As a business owner considers placing his or her company on the market, ascertaining the proper value for the company is critical. Too often the owner assigns an unrealistic and unachievable arbitrary value then proceeds into the sale process only to be disappointed with the market’s response. As a result, the asking price is reduced several times. During this unfortunate period buyer prospects and valuable time is lost.
In truth, a company’s value is determined by a compilation of factors such as the company’s sales, earnings, performance, market outlook, personnel, net book value and fair market replacement value of equivalent operating assets. But it can also be influenced by intangible assets like the company’s image, reputation and goodwill.
There are several approaches to valuing your business.
Balance Sheet Value
There are several balance sheet valuation methods, including adjusted book value, book value and liquidation value. The adjusted book value is determined by revising the asset’s book value to reflect the cost it would take to replace the assets in their current condition. This method requires the total values to be offset against the sum of the liabilities.
The book value considers the figures from the company’s financial records, as depreciated at the time of the sale. The book value can pose some difficulties for sellers, particularly if the seller has depreciated the assets too much to gain prior tax advantages.

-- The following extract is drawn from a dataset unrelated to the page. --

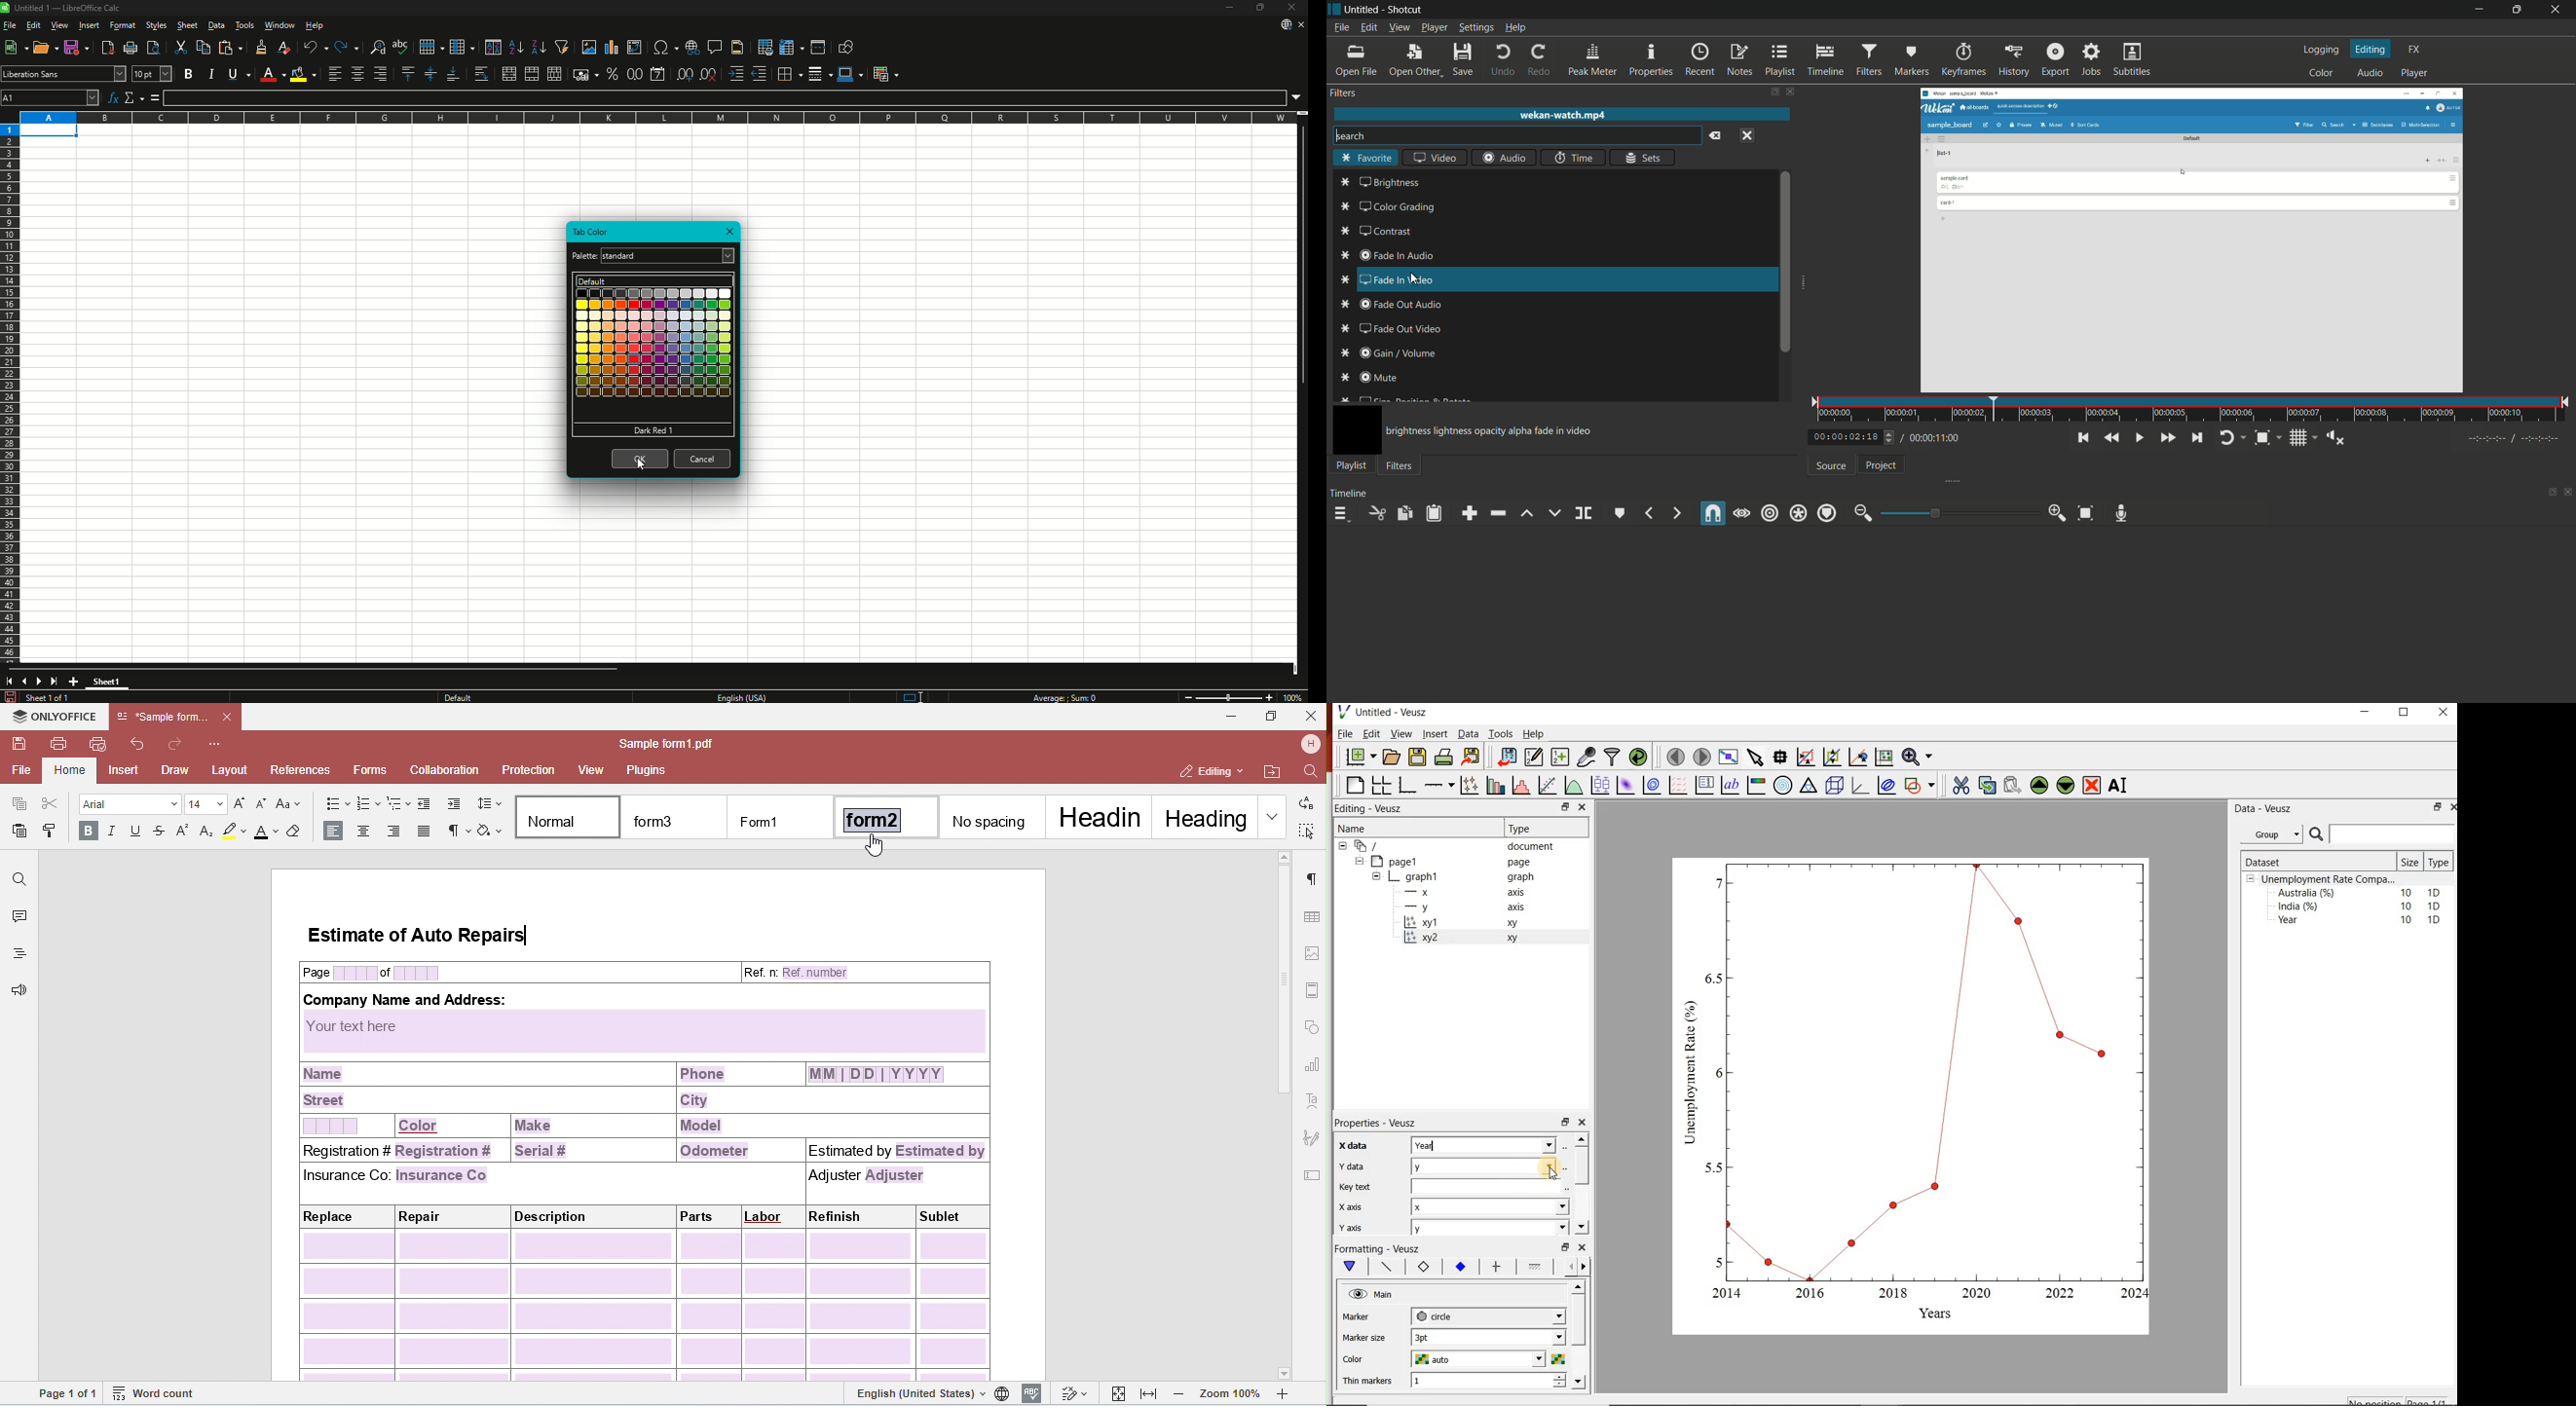 Image resolution: width=2576 pixels, height=1428 pixels. I want to click on scroll bar, so click(1786, 263).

The liquidation value is the amount that could be realized if all assets – equipment, furnishings and inventory – were sold separately. This value is typically much lower since it doesn’t consider a company’s intrinsic value.
The income approach takes into consideration the company’s level of earnings using a capitalization rate, discount rate or multiplier. Several income approach methods are frequently used. Each method requires a level of earnings and a conversion factor to translate the earnings into a company value. Selecting the proper level of earnings – after-tax, pretax, discretionary or cash flow – and matching it with the proper conversion factor – discount rate, cap rate or a multiplier – is critical to calculating a reasonable value.
The market approach sets a value based on the values of other businesses that have been sold. Setting the market value involves researching the sale prices for similar businesses in a geographic area. In some cases, however, finding a company that is similar in many ways to your company may be difficult.
Whatever your goal, you want a good advisor to help you assess the value of your company. Question your advisor on the effects of deal structure and how multiples are used. A business owner should never accept a computer-generated valuation or a one-size-fits-all approach when selling the business. And don’t be impressed by the person who presents the highest value – you may only be setting yourself up for failure during the sale process.